2. As far as the first question is concerned, the Tribunal has referred to several decisions of the High Courts and the Supreme Court showing that assessments of a partnership firm could be made by serving notice on any one of the partners and that it was not necessary to serve individual notices on all the partners of the firm for making the assessment. In the view of the Tribunal the said decisions would equally apply to the levy of penalty. The learned counsel for the assessee submitted that notices should have gone to the individual partners of the firm. However, he was not in a position to sustain that contention, in view of the provisions of Section 283(2) of the Act which runs as follows:

' Where a firm or other association of persons is dissolved, notices under this Act in respect of the income of the firm or association may be served on any person who was a partner (not being a minor) or member of the association, as the case may be, immediately before its dissolution.'

3. This provision clearly shows that any kind of notice which is liable to be issued under the Act could, in the case of a dissolved firm, be served on any person, who was a partner of the firm. The result of such service would be that on the service of the said notice any further proceedings would be binding on all the partners of the firm which had been dissolved. Therefore, there is absolutely no merit in the contention that notices should have gone to each and every individual partner of the, dissolved firm in the present case. As Section 283(2) of the Act does not restrict itself either toassessment or to penalty and is wide enough in its amplitude to cover all the proceedings under the Act, the service of notice with reference to penalty proceedings on one of the partners of the dissolved firm was enough compliance with the provisions of the Act. The first question will, therefore, have to be answered in the affirmative and against the assessee.

4. As far as the second question is concerned, the learned counsel for the assessee drew our attention to a letter dated 26th February, 1970, and the said letter runs as follows I

' In connection with our above application (referring to petition under Section 271(4A) of the Act) and in continuation of the discussions we have had with you, we are agreeable to the following proposals :

1. The following additions are to be made to our total income as detailed below;

Rs.Assessment year : 1959-601,42,413Assessment year : 1963-642,00,538

2. A minimum penalty calculated at 20% in respect of the tax on the above additions is to be levied.
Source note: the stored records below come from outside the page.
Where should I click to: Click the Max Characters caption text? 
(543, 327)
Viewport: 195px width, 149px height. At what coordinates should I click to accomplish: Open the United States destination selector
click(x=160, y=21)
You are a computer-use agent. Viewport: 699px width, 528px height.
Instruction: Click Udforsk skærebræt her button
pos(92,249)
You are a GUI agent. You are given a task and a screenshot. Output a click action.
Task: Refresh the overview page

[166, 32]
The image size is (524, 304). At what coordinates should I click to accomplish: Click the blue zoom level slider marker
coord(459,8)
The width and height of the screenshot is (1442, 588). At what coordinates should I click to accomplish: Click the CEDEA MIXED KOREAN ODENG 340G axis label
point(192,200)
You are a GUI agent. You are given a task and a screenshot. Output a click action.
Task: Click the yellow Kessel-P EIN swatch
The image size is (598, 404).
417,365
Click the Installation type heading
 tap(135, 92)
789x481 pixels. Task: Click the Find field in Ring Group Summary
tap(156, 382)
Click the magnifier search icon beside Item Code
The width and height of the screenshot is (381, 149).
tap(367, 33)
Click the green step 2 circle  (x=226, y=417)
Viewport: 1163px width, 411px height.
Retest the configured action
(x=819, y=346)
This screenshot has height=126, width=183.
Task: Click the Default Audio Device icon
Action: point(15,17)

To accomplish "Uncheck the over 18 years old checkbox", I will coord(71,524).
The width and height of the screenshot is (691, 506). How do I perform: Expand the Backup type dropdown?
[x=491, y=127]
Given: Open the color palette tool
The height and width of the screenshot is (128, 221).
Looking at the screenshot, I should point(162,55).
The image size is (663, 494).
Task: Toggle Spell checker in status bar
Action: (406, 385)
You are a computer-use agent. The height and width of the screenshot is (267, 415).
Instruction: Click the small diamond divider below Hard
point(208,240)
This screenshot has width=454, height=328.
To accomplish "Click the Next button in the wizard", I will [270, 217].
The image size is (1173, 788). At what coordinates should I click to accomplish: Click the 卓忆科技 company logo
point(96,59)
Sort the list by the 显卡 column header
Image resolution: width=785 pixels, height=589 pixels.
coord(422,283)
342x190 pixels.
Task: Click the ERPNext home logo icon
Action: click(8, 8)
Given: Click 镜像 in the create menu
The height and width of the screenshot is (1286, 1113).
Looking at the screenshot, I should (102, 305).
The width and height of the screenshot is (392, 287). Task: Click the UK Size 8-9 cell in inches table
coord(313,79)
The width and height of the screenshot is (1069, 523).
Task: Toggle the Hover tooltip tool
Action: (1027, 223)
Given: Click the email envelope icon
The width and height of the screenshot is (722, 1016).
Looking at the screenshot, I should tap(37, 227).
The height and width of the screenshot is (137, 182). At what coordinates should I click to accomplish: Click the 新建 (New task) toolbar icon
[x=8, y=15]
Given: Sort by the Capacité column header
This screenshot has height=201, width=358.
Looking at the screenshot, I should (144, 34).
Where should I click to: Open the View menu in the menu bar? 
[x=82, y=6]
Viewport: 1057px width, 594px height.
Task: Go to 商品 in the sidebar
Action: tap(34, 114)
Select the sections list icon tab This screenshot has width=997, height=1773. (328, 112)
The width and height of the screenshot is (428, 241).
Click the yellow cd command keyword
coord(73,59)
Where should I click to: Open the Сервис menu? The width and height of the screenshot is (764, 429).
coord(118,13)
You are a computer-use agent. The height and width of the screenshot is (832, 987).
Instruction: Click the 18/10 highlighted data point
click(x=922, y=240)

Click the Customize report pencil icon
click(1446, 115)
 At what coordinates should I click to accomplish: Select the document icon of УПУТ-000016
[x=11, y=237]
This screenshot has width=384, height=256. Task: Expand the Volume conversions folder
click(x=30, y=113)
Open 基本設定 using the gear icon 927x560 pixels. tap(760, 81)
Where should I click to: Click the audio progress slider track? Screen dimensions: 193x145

3. We shall pay off the tax demand on the due date subject to a minimum of Rs. 50,000. Any excess amount shall be paid by us within three months from the date of service of the notice of demand.'

5. The learned counsel submitted that what was agreed to was only levy of penalty at 20% in respect of the additions made for the assessment years 1959-60 and 1963-64. It is not disputed that the penalty as levied by the IAC and confirmed by the Appellate Tribunal is within the limits fixed under the Act. The only point that is agitated is that the assessee having agreed to 20% alone as penalty, a higher penalty should not have been levied. There is absolutely no merit in this contention because, once the assessee agreed that penalty was leviable, the levy of penalty has to be in accordance with the provisions of the Act and so long as the penalty did not exceed the maximum prescribed in the Act, there is absolutely no room for any say on it on our part. In these circumstances, the second question also is devoid of merit and has to be answered in the affirmative and against the assessee.

6. Now, coming to the third point, namely, whether the Tribunal was justified in inferring on the materials that the assessee firm was guilty of concealment, we have already extracted the letter dated 26th February, 1970, in which the assessee had agreed to the levy of penalty. In those circumstances, there is absolutely no merit in this contention also, because when once the leviability of penalty is agreed to, it follows that the assessee agreed that there was concealment attracting the provisions of Section 271(1)(c) of the Act.

This question also has to be answered in the affirmative and against the assessee.

7. All the questions are answered in the manner indicated above. The respondent will be entitled to his costs. Counsel's fee is Rs. 500 (Rupees five hundred only).